• **Data excerpts**:
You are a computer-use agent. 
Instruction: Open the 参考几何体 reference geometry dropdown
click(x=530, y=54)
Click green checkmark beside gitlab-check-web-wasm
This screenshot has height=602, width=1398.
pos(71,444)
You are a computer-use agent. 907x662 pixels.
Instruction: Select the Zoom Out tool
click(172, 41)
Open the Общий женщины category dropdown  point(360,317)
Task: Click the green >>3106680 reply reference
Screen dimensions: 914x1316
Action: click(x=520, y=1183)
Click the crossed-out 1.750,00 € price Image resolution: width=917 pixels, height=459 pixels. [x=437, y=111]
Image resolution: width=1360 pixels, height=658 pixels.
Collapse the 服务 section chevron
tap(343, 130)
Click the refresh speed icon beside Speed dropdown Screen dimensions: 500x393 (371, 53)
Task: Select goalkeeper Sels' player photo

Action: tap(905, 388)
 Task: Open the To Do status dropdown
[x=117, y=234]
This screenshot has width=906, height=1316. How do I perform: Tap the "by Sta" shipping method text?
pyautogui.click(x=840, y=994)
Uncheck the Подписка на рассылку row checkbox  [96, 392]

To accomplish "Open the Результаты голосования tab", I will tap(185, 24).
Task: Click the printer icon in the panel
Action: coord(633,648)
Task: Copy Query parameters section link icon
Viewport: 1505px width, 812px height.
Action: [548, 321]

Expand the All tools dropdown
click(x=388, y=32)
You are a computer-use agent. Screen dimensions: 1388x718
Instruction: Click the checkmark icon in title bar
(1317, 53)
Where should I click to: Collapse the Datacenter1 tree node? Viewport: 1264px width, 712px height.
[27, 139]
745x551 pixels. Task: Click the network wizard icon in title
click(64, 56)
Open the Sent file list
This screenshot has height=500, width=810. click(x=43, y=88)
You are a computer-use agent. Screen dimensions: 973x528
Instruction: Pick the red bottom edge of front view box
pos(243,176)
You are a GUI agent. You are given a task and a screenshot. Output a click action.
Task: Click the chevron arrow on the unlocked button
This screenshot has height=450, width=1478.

• **Your objective**:
Give back exactly the lines from the line containing "You are a computer-use agent. Screen dimensions: 973x528" to the end of the entries, and no other lines.

• **Expected output**:
You are a computer-use agent. Screen dimensions: 973x528
Instruction: Pick the red bottom edge of front view box
pos(243,176)
You are a GUI agent. You are given a task and a screenshot. Output a click action.
Task: Click the chevron arrow on the unlocked button
This screenshot has height=450, width=1478.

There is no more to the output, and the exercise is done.